=== Begin Enclosure ===

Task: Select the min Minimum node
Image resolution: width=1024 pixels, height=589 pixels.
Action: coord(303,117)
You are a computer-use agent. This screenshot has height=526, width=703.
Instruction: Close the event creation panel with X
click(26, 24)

=== End Enclosure ===
=== Begin Enclosure ===

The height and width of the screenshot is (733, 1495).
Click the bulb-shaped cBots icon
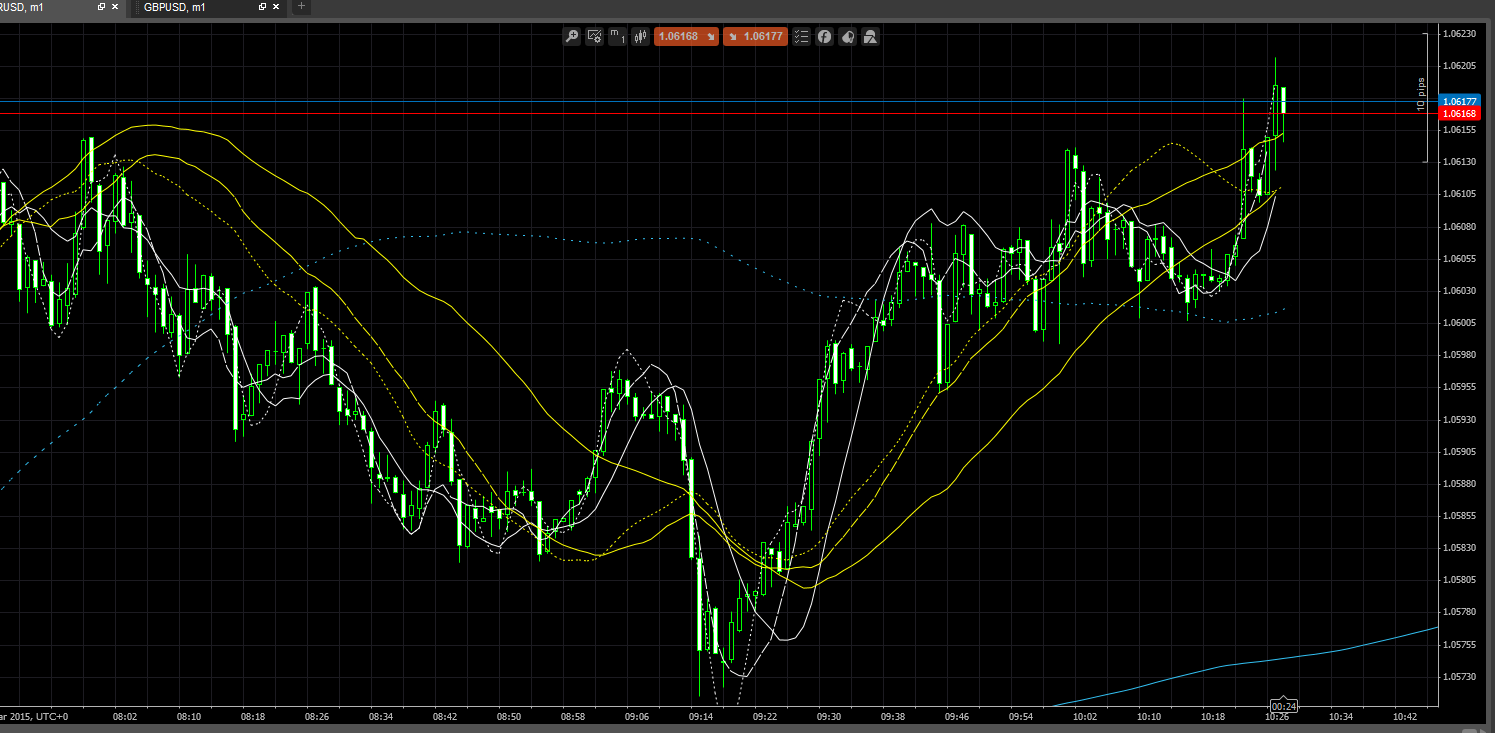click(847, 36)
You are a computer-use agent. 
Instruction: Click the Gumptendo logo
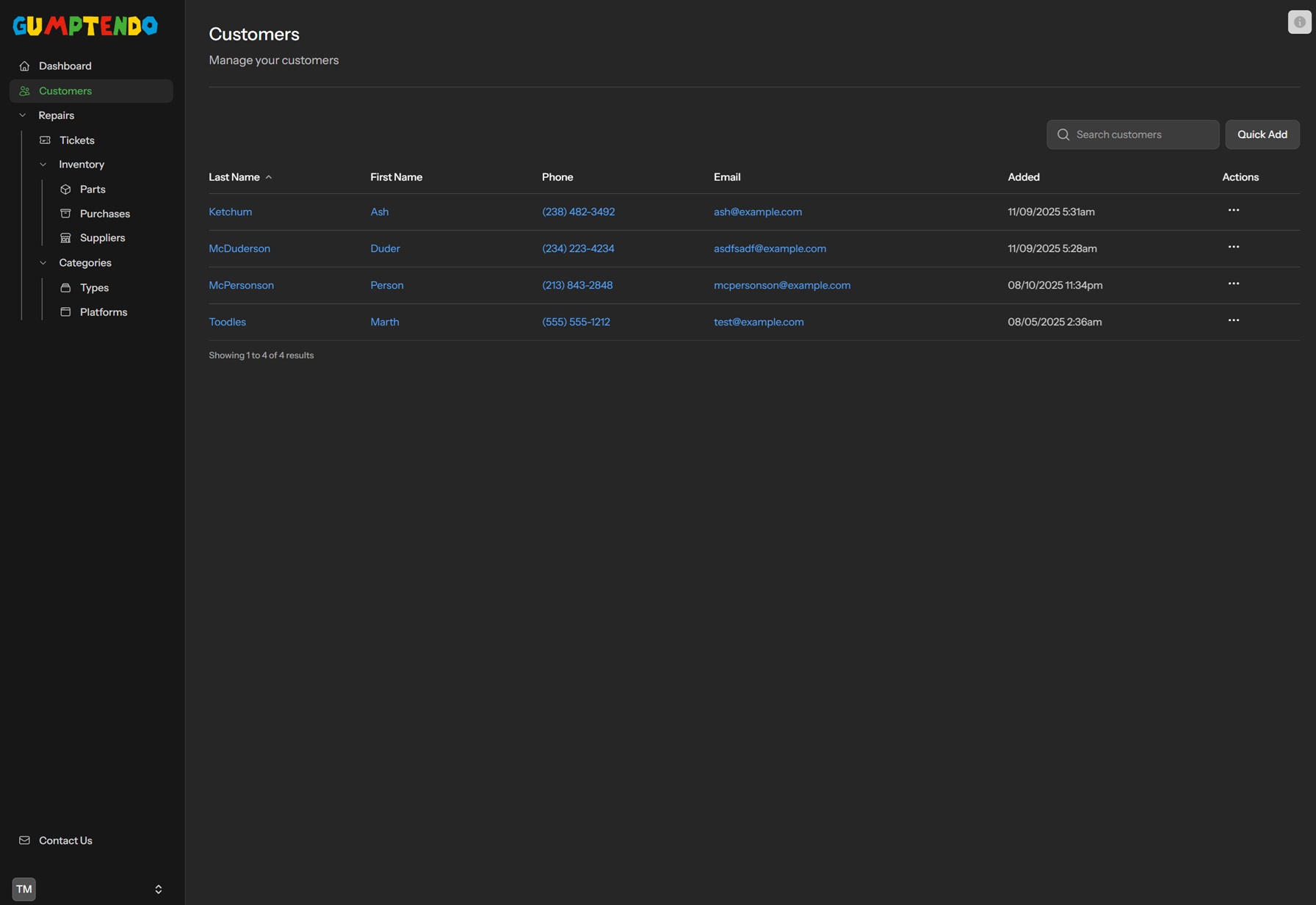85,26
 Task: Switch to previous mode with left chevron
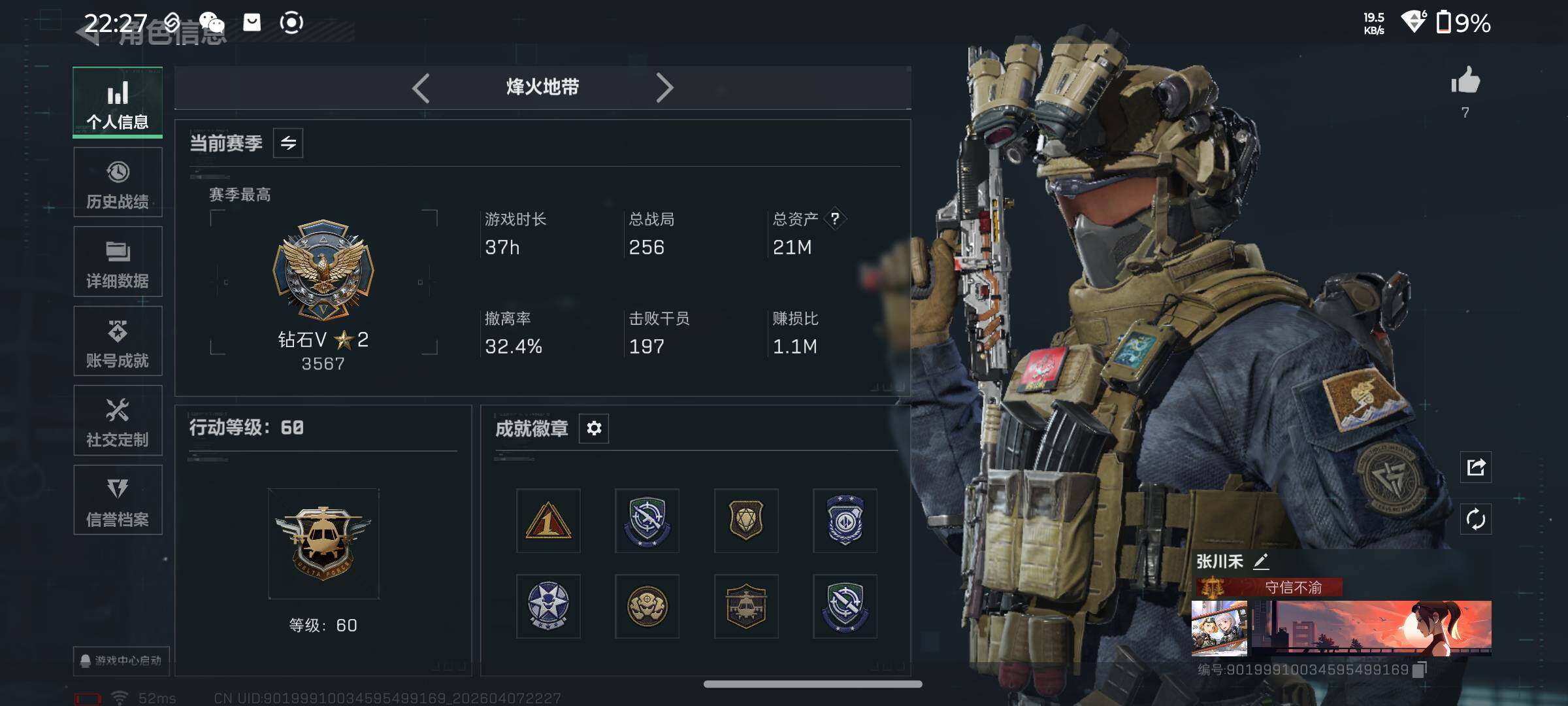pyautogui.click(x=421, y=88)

=== End Enclosure ===

Say how many lines in the records hold the word "screenshot", giving the number by itself.

2